**Entries for locating words and elements**:
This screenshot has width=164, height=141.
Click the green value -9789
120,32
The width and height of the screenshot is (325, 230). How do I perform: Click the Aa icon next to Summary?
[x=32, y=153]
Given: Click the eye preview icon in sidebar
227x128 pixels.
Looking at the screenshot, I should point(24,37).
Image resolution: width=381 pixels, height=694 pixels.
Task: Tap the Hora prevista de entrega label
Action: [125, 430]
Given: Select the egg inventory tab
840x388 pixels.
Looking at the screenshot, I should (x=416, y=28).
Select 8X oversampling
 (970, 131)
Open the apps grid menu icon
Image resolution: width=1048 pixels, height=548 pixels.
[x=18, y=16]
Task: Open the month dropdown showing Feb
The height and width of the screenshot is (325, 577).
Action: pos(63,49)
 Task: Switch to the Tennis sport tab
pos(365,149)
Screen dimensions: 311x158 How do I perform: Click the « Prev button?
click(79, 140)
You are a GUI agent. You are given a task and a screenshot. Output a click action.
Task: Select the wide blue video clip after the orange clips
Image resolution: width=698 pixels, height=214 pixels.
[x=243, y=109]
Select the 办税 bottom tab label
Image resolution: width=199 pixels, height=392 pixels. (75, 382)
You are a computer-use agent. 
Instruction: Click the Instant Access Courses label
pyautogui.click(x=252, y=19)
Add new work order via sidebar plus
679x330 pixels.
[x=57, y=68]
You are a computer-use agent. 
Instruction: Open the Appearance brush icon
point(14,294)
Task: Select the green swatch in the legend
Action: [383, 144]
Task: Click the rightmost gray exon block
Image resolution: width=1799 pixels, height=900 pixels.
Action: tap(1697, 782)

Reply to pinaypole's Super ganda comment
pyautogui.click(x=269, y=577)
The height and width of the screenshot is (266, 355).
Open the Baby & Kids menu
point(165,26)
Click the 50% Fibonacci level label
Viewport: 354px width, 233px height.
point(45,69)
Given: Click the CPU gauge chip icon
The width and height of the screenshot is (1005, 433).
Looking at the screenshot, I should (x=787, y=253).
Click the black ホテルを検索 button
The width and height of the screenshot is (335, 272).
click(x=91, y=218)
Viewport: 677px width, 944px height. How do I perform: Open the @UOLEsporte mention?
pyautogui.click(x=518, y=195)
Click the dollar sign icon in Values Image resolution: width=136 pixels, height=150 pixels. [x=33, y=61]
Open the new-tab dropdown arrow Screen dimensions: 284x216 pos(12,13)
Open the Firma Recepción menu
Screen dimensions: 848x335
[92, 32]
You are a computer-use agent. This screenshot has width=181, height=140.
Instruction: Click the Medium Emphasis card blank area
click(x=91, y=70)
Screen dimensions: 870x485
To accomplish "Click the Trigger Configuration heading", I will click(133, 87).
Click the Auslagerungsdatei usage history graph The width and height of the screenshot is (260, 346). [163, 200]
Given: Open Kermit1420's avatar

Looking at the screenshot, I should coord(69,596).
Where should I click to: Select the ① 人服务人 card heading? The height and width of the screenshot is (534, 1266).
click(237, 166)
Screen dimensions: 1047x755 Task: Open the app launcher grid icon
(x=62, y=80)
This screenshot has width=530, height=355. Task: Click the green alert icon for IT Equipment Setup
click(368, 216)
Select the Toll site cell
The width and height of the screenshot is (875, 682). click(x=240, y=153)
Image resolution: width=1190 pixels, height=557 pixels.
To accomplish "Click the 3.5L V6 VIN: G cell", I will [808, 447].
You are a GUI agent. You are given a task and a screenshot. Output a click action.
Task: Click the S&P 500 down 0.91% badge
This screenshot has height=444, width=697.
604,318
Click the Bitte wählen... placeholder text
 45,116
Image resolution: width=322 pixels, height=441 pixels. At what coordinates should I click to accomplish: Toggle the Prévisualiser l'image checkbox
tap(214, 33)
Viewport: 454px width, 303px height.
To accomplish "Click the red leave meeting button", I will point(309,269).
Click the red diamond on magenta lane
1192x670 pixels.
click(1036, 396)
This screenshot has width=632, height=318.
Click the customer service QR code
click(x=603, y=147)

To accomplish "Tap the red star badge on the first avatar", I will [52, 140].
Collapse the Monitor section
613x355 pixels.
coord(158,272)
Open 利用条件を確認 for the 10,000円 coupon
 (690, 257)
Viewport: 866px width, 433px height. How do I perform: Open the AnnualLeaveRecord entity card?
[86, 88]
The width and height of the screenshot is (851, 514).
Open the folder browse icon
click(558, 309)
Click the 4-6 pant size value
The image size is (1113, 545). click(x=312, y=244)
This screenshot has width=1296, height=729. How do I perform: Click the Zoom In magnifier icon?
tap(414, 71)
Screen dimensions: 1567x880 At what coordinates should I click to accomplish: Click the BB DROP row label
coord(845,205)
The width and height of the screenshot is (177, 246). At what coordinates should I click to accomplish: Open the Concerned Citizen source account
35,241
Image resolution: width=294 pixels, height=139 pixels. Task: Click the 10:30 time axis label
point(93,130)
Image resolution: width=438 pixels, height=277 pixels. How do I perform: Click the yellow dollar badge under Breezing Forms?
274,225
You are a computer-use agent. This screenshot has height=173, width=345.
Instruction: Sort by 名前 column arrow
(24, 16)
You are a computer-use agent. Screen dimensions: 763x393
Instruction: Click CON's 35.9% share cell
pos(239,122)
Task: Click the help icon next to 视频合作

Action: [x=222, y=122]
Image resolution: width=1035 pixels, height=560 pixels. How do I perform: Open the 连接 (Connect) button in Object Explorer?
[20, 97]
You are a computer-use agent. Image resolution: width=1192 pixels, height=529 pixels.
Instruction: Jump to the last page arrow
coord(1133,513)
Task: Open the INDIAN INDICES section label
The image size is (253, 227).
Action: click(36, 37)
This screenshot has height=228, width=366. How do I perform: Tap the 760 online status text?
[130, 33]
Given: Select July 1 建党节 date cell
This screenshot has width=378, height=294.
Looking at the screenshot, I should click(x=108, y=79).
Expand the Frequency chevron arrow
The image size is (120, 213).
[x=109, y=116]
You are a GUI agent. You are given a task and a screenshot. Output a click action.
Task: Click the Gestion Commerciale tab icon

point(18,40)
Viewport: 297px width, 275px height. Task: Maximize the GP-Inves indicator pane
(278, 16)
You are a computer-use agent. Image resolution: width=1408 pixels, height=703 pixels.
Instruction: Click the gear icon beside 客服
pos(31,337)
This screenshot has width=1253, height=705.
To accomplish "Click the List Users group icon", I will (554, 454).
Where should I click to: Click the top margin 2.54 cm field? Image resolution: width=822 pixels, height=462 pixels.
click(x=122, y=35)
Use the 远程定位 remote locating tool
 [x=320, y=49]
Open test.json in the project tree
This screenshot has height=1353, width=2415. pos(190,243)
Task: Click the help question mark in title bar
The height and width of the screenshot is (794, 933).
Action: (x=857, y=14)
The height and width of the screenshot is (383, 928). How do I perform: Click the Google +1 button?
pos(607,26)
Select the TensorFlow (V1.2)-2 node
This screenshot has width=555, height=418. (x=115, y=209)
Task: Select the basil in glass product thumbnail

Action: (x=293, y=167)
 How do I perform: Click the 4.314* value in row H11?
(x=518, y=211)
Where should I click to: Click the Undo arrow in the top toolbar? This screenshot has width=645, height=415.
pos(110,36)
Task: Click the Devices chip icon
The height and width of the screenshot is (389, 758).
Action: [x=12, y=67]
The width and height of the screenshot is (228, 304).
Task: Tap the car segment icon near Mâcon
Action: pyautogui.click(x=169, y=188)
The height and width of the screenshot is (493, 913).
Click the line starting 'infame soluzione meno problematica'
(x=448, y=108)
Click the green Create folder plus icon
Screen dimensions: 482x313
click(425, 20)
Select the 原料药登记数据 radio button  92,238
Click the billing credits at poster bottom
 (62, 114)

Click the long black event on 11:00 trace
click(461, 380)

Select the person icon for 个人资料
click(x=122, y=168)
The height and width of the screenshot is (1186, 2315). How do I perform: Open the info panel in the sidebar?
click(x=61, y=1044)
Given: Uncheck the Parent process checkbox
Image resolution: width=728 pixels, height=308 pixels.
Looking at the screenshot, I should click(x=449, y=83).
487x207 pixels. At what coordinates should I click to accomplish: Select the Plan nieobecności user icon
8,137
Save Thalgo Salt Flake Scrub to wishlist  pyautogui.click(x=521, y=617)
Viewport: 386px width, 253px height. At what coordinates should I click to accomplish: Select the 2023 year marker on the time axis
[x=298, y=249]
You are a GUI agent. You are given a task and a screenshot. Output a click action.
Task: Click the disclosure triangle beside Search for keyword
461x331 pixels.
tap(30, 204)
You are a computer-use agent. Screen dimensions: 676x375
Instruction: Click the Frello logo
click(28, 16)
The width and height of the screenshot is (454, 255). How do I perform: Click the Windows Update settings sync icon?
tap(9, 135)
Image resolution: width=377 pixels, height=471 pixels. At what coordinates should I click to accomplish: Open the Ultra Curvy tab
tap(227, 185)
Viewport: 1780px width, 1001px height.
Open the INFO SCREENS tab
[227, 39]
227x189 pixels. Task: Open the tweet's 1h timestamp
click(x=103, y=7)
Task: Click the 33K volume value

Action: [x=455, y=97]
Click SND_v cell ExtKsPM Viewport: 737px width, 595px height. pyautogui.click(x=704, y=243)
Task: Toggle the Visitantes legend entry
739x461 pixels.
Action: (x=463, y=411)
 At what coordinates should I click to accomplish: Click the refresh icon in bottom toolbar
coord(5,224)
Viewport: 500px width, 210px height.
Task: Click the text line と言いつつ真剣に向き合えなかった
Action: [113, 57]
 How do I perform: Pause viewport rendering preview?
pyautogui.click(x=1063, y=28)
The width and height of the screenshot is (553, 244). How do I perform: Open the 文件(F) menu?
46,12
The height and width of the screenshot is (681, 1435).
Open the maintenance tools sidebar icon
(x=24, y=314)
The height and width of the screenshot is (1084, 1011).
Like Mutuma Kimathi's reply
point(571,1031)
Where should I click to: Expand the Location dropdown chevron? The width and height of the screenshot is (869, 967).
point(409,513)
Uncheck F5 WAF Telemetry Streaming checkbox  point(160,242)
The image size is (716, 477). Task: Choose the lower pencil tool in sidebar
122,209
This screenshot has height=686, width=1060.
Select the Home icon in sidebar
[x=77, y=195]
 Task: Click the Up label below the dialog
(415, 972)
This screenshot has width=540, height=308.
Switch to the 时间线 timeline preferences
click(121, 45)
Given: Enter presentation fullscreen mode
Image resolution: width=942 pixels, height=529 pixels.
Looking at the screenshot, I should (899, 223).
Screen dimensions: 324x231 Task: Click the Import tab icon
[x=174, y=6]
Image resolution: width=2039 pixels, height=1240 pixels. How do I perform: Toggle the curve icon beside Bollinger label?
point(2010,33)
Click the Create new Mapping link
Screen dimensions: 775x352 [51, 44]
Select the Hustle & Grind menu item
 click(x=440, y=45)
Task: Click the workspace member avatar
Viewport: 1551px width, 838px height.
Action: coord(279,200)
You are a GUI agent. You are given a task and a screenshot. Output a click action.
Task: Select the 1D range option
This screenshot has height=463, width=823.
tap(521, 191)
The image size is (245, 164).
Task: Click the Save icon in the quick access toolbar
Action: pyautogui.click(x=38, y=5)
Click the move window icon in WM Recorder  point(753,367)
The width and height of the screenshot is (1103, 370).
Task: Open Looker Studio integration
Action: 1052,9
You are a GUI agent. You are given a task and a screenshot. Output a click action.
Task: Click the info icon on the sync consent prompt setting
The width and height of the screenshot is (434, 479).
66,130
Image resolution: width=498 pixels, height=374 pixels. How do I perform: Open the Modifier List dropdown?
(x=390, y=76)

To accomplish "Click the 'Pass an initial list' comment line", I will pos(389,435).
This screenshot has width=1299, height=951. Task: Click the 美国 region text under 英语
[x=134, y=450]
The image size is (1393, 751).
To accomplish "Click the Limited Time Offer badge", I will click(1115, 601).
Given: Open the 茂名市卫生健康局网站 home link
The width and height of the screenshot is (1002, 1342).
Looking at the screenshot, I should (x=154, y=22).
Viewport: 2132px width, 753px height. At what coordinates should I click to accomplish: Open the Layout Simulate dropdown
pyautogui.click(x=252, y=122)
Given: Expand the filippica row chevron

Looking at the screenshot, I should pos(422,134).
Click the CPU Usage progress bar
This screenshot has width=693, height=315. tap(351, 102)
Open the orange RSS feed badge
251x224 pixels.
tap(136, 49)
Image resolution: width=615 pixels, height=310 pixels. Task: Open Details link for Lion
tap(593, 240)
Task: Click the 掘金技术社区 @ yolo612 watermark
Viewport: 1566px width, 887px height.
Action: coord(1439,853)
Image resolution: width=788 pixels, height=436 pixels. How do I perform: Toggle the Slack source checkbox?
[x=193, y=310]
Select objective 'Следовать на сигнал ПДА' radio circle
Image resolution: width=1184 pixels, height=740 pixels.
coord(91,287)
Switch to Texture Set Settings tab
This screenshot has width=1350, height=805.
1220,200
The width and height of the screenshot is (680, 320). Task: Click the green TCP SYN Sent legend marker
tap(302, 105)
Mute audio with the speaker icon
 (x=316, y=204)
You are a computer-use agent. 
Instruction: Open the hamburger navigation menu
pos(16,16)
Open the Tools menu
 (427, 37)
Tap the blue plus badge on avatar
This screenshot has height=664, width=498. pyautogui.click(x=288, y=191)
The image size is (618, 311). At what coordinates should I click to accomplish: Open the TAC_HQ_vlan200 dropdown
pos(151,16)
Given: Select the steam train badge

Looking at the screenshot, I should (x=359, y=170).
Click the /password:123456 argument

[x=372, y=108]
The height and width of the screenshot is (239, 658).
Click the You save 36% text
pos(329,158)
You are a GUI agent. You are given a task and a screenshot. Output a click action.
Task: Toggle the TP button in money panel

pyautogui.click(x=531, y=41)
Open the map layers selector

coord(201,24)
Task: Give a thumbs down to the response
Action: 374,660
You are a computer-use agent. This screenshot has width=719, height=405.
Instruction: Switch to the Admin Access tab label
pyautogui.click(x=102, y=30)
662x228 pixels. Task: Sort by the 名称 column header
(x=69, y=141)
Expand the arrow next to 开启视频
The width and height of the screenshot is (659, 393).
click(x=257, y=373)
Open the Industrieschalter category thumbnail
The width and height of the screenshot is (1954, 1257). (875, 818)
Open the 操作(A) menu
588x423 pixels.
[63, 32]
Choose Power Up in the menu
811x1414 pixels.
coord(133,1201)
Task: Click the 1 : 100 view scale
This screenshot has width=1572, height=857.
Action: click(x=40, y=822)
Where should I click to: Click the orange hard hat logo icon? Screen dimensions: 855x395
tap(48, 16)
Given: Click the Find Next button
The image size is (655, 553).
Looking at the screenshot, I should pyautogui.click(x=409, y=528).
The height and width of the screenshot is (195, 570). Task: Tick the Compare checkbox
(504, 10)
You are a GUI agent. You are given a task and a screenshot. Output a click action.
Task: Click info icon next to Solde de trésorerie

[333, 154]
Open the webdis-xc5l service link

**WHAT IS BEING ASKED**:
In the stretch from the line containing "227x189 pixels. Task: Open" through the line containing "Action: (x=463, y=411)", swap "legend entry" for "legend item" and leave everything else as it is. Return only those lines.

**THE RESPONSE**:
227x189 pixels. Task: Open the tweet's 1h timestamp
click(x=103, y=7)
Task: Click the 33K volume value

Action: [x=455, y=97]
Click SND_v cell ExtKsPM Viewport: 737px width, 595px height. pyautogui.click(x=704, y=243)
Task: Toggle the Visitantes legend item
739x461 pixels.
Action: (x=463, y=411)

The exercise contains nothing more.